Third annual Zero Robotics competition pits robots against each other on the International Space Station.
On Monday, high school students from across the country assembled in a lecture hall at MIT, patiently awaiting a call from NASA.
For four months, these students worked in teams as part of MIT’s Zero Robotics Challenge, a competition in which high school students program small robots to fly aboard the International Space Station (ISS). The robots, named SPHERES, were originally conceived and built by students in MIT’s Space Systems Laboratory.
These robots — roughly the size and shape of a basketball — run on compressed gas, and can be programmed to spin, revolve, hover and navigate through the air. In 2006, astronauts brought several of them aboard the ISS; a few years later, astronaut Greg Chamitoff PhD ’92 helped launch the Zero Robotics Challenge, making the robots accessible to high school students.
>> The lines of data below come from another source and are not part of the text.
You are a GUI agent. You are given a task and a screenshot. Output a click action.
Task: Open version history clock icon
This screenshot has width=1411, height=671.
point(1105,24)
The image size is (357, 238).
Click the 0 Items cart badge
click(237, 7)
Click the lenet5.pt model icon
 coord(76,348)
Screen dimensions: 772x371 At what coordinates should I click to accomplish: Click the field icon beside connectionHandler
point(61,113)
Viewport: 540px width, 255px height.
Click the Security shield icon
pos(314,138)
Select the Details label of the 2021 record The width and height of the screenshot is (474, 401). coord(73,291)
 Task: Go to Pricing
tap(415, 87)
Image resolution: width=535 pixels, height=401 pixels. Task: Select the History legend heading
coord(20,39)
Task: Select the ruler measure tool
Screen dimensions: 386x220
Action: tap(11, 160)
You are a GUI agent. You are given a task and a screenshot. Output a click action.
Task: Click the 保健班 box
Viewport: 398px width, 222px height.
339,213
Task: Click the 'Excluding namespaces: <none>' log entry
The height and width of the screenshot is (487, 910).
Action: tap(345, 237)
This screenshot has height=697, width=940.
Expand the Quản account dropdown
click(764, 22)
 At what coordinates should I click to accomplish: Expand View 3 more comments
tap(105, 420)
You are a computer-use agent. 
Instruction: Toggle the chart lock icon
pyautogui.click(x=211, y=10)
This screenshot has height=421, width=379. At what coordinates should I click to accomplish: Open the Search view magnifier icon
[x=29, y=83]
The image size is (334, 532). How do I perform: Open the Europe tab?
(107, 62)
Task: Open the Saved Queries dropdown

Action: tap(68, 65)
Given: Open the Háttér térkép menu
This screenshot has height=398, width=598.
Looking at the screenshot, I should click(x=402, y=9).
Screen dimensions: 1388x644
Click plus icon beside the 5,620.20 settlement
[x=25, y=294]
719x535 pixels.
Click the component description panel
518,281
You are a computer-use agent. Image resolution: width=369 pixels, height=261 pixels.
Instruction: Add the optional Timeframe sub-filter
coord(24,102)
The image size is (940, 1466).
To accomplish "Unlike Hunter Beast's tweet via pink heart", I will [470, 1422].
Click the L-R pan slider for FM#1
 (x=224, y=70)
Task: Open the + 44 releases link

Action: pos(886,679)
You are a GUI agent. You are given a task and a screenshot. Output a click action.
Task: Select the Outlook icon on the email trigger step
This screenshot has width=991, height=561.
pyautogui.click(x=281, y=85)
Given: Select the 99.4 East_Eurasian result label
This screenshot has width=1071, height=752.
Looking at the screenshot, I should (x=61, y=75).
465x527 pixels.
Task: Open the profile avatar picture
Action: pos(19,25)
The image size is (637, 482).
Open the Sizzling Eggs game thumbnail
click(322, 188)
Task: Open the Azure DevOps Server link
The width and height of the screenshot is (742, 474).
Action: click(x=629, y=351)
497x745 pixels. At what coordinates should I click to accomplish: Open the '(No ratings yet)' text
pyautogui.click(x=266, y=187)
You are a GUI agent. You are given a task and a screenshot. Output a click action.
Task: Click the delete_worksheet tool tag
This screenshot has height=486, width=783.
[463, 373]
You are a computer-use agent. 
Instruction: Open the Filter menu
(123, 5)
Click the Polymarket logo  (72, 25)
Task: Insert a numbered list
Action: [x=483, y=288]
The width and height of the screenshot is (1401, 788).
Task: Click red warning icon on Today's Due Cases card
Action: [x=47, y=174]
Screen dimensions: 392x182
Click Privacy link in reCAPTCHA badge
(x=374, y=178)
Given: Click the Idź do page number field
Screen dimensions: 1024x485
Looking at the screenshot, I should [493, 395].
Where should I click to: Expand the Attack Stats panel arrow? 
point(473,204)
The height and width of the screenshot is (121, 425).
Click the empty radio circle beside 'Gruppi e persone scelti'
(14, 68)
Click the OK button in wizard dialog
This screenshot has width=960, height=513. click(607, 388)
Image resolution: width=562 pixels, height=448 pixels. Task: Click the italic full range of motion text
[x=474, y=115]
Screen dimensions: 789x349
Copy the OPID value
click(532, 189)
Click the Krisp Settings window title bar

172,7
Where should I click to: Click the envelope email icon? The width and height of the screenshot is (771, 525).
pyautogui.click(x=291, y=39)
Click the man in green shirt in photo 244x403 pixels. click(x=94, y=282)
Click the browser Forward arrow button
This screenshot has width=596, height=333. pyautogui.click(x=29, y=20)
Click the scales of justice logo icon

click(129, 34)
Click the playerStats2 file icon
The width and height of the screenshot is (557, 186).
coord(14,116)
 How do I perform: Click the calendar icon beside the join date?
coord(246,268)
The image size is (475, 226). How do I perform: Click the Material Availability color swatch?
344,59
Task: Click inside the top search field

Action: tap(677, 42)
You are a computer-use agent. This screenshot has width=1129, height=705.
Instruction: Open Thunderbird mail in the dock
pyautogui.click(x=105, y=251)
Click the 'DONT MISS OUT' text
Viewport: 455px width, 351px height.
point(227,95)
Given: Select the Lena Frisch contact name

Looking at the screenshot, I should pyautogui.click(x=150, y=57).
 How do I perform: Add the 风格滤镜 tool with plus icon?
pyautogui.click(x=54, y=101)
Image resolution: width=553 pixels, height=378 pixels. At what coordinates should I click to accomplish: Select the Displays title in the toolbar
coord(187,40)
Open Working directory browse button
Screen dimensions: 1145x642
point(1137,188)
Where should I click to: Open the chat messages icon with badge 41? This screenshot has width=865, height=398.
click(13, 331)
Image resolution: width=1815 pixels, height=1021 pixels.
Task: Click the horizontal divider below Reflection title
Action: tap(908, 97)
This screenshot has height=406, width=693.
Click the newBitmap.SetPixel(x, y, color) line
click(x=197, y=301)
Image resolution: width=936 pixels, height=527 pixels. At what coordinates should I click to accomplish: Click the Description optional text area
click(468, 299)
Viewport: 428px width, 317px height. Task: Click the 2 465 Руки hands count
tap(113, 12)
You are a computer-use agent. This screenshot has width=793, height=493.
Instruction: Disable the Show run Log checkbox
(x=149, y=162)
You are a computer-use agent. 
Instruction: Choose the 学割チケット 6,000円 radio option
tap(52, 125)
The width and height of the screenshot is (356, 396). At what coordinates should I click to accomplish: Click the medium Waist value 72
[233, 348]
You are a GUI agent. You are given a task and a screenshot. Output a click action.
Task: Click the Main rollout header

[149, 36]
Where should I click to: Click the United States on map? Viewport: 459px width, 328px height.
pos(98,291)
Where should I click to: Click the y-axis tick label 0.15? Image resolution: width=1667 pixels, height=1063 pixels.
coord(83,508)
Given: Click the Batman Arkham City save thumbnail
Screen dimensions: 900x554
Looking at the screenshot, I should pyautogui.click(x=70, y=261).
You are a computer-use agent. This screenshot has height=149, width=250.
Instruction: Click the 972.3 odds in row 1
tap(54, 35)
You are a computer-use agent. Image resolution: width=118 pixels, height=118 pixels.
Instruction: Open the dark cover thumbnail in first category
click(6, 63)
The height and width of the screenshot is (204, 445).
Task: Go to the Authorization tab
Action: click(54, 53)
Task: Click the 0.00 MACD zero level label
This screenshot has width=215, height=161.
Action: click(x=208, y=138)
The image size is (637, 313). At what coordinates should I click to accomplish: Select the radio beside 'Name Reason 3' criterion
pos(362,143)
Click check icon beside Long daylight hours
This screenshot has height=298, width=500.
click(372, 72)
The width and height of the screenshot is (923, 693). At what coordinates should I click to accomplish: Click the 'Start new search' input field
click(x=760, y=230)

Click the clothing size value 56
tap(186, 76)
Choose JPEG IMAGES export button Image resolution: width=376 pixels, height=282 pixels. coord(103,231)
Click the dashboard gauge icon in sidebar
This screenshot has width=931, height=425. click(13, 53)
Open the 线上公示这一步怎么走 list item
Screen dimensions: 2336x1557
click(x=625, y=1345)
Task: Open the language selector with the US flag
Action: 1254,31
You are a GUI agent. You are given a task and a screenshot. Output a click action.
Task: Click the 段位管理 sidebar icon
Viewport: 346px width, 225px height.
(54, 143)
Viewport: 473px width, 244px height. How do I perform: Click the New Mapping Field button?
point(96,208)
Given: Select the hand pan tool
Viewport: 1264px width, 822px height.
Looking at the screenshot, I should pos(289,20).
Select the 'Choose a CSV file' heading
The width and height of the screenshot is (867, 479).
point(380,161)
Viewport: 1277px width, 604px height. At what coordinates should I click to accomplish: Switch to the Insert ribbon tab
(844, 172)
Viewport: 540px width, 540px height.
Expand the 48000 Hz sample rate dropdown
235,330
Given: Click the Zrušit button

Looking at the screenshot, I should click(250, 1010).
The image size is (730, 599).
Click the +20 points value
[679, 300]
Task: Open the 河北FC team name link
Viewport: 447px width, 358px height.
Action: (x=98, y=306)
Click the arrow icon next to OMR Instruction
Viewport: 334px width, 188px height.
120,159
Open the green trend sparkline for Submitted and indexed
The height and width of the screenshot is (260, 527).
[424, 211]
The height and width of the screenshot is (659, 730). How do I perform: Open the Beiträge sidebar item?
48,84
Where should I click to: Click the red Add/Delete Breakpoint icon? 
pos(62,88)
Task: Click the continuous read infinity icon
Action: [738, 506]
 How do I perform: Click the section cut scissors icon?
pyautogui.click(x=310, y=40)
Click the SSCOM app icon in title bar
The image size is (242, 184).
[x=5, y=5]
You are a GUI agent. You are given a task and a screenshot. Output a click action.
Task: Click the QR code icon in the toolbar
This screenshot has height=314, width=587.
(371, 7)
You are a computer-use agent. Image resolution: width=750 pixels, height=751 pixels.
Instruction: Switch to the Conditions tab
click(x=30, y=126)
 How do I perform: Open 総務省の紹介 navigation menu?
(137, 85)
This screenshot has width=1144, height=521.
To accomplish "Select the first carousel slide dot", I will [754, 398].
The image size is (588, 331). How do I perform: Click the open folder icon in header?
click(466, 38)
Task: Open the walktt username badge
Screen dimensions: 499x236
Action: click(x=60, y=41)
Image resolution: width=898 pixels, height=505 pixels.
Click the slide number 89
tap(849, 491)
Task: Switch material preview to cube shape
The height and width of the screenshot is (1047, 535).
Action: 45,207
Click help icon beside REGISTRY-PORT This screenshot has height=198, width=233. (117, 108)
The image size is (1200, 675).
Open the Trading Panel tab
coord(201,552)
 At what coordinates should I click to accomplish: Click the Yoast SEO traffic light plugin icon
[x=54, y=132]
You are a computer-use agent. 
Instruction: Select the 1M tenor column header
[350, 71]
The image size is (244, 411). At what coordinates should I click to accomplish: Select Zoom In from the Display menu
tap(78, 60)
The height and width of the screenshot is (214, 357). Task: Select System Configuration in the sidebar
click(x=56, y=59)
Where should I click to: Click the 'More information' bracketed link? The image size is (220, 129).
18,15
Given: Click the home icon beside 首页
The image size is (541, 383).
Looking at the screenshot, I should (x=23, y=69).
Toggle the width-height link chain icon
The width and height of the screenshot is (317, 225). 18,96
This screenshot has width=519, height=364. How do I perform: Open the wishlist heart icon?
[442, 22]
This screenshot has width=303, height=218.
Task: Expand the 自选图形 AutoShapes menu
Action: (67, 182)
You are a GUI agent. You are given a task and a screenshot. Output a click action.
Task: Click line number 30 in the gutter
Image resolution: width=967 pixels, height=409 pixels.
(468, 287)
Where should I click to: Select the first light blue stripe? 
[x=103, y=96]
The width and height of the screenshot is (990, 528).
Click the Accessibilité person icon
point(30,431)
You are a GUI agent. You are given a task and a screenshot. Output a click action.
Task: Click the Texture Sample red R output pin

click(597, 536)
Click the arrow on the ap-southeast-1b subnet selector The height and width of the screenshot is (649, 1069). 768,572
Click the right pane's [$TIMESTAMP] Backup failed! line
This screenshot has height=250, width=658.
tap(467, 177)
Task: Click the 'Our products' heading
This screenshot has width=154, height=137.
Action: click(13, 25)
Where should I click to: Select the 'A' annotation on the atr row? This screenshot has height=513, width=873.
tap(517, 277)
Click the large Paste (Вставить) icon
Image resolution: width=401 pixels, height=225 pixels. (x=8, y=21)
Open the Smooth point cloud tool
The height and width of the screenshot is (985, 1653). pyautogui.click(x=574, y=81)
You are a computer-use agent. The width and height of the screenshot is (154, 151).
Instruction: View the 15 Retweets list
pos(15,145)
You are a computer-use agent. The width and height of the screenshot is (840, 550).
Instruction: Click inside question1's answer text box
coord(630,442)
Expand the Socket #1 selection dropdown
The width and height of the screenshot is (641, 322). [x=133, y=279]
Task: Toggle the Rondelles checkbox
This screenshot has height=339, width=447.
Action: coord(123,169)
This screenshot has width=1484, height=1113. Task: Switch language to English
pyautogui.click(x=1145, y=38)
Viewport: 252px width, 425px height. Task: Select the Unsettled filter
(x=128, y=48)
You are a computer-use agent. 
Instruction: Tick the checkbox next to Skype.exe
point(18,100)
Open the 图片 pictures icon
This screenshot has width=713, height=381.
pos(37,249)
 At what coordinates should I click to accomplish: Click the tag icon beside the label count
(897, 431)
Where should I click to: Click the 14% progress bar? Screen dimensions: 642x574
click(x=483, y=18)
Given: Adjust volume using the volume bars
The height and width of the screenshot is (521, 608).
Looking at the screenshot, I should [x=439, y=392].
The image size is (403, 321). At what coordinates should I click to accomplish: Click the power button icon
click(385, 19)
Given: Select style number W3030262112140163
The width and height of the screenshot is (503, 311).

Chamitoff was on hand Monday, along with several colleagues who served as mentors during the challenge: former astronauts Leland Melvin, John Grunsfeld ’80 and Jeff Hoffman, now a professor of aeronautics and astronautics at MIT.
For this year’s challenge, students were given a “mission” to program robots to look for, mine and return alternative energy from fictitious asteroids in deep space. They were given coordinates for virtual asteroids located within the ISS and then had to develop computer codes to make a robot perform using various strategies, each of which earned a certain number of points.
For the past few months, student teams have been testing their codes in computer simulations, maneuvering virtual robots and competing against other teams in online games. The finalists — 38 teams with the best simulation scores — assembled at MIT on Monday for a chance to watch their codes play out in real robots on the ISS, 250 miles above Earth.
The students gathered in MIT’s 10-250 lecture hall. Many sported uniforms, including one team clad in NASA’s “pumpkin suit” orange. Once NASA successfully connected MIT with the ISS, a large screen at the front of the hall projected a live view from inside the station — and 10-250 erupted in cheers. Astronaut Don Pettit, onboard the ISS, responded, “We hear you loud and clear, MIT.”